The hippocampus also helps manage the intensity of fear response by working alongside the prefrontal cortex, the area of the brain involved in high-level decision-making. Apart from sending signals to the pituitary gland and activating the ANS, the hippocampus also directs the information to the prefrontal cortex, where the stress response is being assessed. This helps to justify whether the fear response is accurate or exaggerated and will relay back to the amygdala to dampen its activity if the later appears to be true. This briefly explains why some people can enjoy watching horror movies without their stress response triggered, as their consciousness override the automated fear response during the process(Fear: What happens in the brain and body? 2018).

Although fear and anxiety are considered as normal and usually healthy response, they may require clinical attention once the symptoms become more sustained and are disproportionate with external stimuli that can trigger a fear response. According to the American Psychological Association(Anxiety. ), anxiety is an emotion characterized by feelings of tension, worried thoughts, and physical changes like increased blood pressure. If these symptoms become recurrent, anxiety disorder will arise.  Anxiety disorders are characterized by excessive fear and anxiety or avoidance of perceived threats that are persistent and impairing due to dysfunction in brain circuits that respond to danger. For instance, a study found a disconnection between the amygdala and prefrontal cortex in phobia patients, areas in the brain essential for overriding or minimizing fear response(Ahs et al., 2009). Risk for anxiety disorders is complex, often influenced by both genetic and environmental factors, and their epigenetic relations(Penninx et al., 2021). Some more common forms include panic disorder characterized by brief or sudden attacks of intense terror and apprehension, and phobias, irrational fear and avoidance of a particular object or situation.

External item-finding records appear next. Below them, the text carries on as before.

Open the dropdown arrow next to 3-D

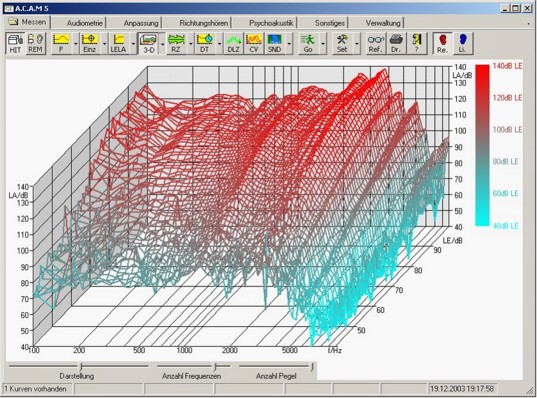pos(162,44)
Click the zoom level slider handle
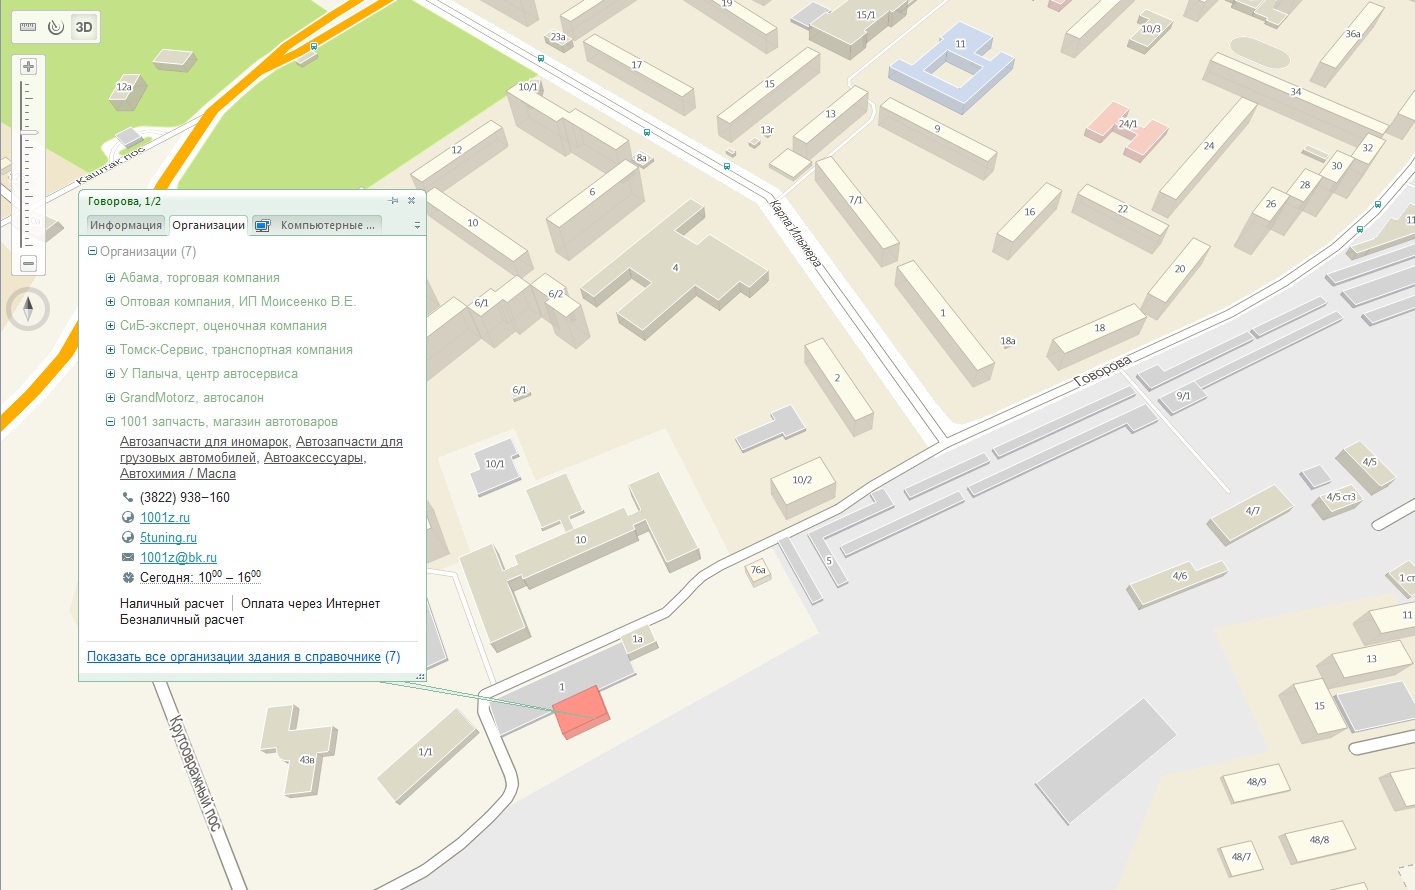This screenshot has height=890, width=1415. [x=28, y=132]
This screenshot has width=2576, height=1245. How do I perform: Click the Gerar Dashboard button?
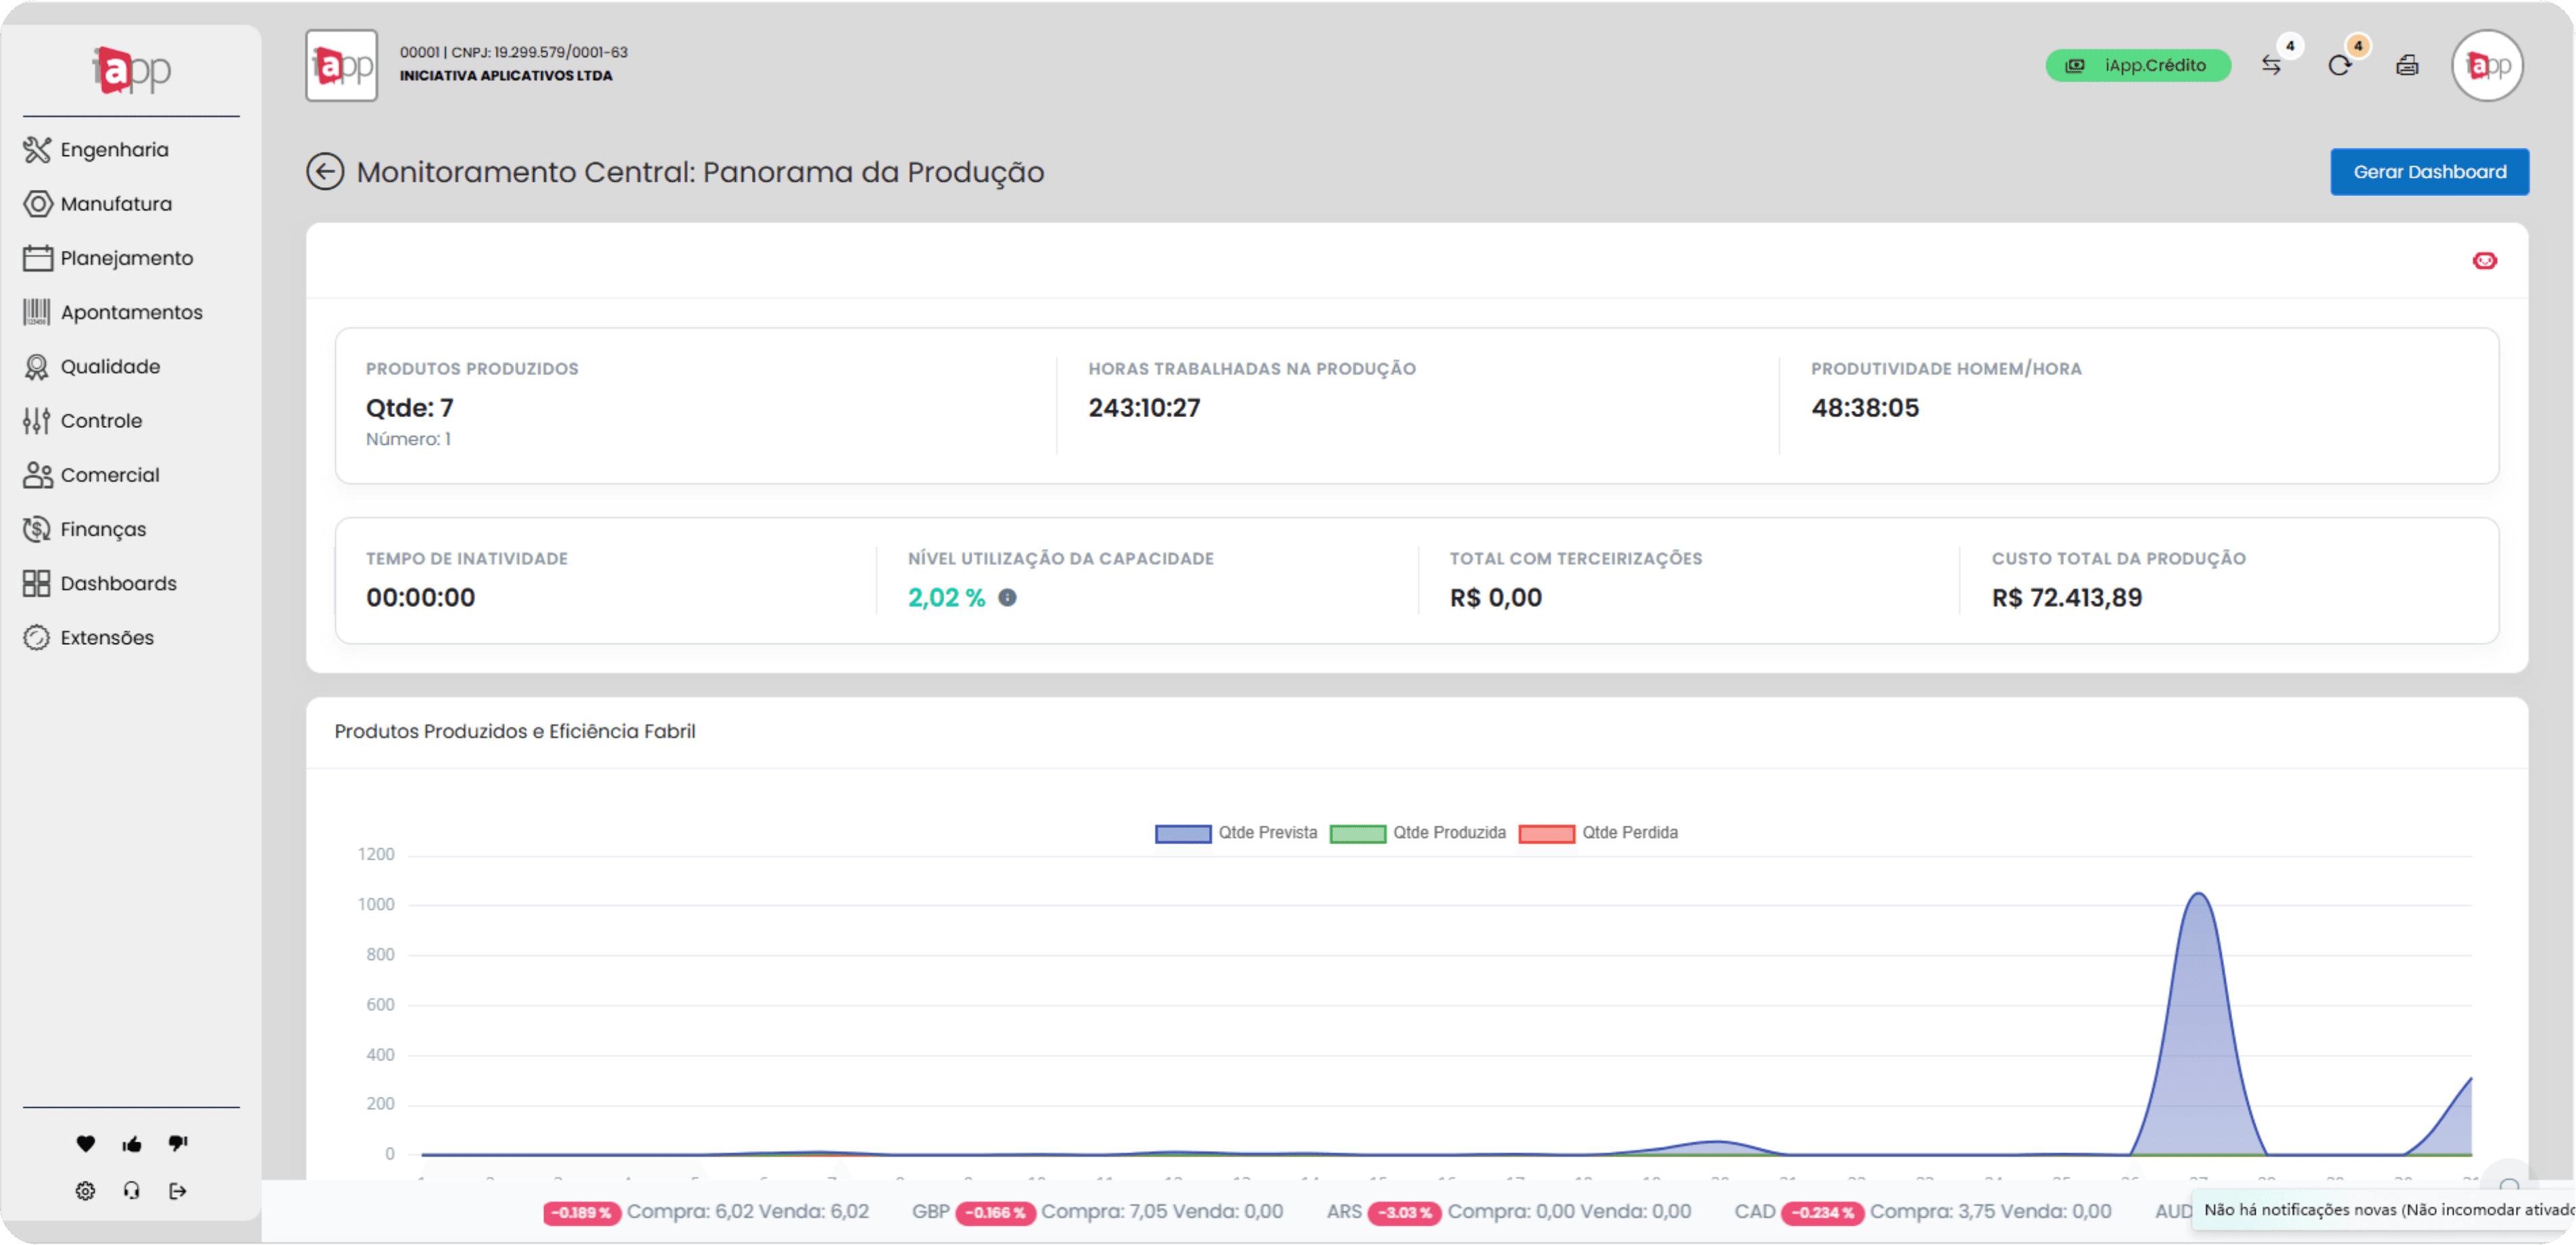[2428, 172]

Currently, treatments for anxiety disorders are usually a combination of psychotherapy, behavioural therapy, and medication like antidepressants(Anxiety: Symptoms, types, causes, prevention, and treatment. 2020). With better understanding of the neural circuits underlying the generation of fear and anxiety, it provides a potential to develop more effective treatments targeting specific areas of the brain, where damage could lead to dysfunction in the production of fear and anxiety.